*Work instruction*
I need all the entries repeated exactly as written.

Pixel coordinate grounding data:
-=-=-
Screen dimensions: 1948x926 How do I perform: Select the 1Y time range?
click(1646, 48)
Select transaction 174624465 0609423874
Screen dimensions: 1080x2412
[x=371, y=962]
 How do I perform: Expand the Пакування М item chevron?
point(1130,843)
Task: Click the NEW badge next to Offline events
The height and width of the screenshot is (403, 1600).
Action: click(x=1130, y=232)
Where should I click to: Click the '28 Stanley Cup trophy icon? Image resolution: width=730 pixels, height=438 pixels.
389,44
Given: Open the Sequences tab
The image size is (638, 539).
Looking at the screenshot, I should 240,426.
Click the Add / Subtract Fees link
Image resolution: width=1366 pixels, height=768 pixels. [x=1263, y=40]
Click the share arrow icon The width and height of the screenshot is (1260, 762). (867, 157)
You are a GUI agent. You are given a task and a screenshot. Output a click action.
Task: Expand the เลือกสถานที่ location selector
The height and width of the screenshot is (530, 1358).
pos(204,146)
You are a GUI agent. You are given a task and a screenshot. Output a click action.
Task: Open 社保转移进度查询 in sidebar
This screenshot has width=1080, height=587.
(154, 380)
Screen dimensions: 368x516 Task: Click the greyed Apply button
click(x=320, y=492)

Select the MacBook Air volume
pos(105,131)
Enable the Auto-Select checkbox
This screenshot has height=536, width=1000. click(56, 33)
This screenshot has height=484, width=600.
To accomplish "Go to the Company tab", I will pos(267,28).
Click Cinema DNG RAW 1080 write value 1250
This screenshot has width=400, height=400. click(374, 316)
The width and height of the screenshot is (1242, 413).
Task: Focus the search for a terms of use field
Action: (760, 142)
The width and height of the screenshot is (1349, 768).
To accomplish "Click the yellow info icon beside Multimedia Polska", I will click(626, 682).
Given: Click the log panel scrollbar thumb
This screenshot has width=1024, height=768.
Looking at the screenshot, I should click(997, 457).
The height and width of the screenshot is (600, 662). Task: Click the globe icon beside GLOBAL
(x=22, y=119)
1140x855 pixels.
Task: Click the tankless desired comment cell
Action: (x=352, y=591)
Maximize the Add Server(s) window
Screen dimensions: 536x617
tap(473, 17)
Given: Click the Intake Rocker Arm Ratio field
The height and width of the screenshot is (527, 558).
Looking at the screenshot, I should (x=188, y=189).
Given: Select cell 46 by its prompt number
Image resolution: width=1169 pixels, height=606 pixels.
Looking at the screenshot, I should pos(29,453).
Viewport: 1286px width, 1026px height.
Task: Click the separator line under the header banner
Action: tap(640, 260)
-=-=-
*The completed task*
Screen dimensions: 1948x926 How do I perform: Select the 1Y time range?
click(1646, 48)
Select transaction 174624465 0609423874
Screen dimensions: 1080x2412
[x=371, y=962]
 How do I perform: Expand the Пакування М item chevron?
point(1130,843)
Task: Click the NEW badge next to Offline events
The height and width of the screenshot is (403, 1600).
Action: click(x=1130, y=232)
Where should I click to: Click the '28 Stanley Cup trophy icon? Image resolution: width=730 pixels, height=438 pixels.
389,44
Given: Open the Sequences tab
The image size is (638, 539).
Looking at the screenshot, I should 240,426.
Click the Add / Subtract Fees link
Image resolution: width=1366 pixels, height=768 pixels. [x=1263, y=40]
Click the share arrow icon The width and height of the screenshot is (1260, 762). (867, 157)
You are a GUI agent. You are given a task and a screenshot. Output a click action.
Task: Expand the เลือกสถานที่ location selector
The height and width of the screenshot is (530, 1358).
pos(204,146)
You are a GUI agent. You are given a task and a screenshot. Output a click action.
Task: Open 社保转移进度查询 in sidebar
This screenshot has width=1080, height=587.
(154, 380)
Screen dimensions: 368x516 Task: Click the greyed Apply button
click(x=320, y=492)

Select the MacBook Air volume
pos(105,131)
Enable the Auto-Select checkbox
This screenshot has height=536, width=1000. click(56, 33)
This screenshot has height=484, width=600.
To accomplish "Go to the Company tab", I will pos(267,28).
Click Cinema DNG RAW 1080 write value 1250
This screenshot has width=400, height=400. click(374, 316)
The width and height of the screenshot is (1242, 413).
Task: Focus the search for a terms of use field
Action: (760, 142)
The width and height of the screenshot is (1349, 768).
To accomplish "Click the yellow info icon beside Multimedia Polska", I will click(626, 682).
Given: Click the log panel scrollbar thumb
This screenshot has width=1024, height=768.
Looking at the screenshot, I should click(997, 457).
The height and width of the screenshot is (600, 662). Task: Click the globe icon beside GLOBAL
(x=22, y=119)
1140x855 pixels.
Task: Click the tankless desired comment cell
Action: (x=352, y=591)
Maximize the Add Server(s) window
Screen dimensions: 536x617
tap(473, 17)
Given: Click the Intake Rocker Arm Ratio field
The height and width of the screenshot is (527, 558).
Looking at the screenshot, I should (x=188, y=189).
Given: Select cell 46 by its prompt number
Image resolution: width=1169 pixels, height=606 pixels.
Looking at the screenshot, I should pos(29,453).
Viewport: 1286px width, 1026px height.
Task: Click the separator line under the header banner
Action: tap(640, 260)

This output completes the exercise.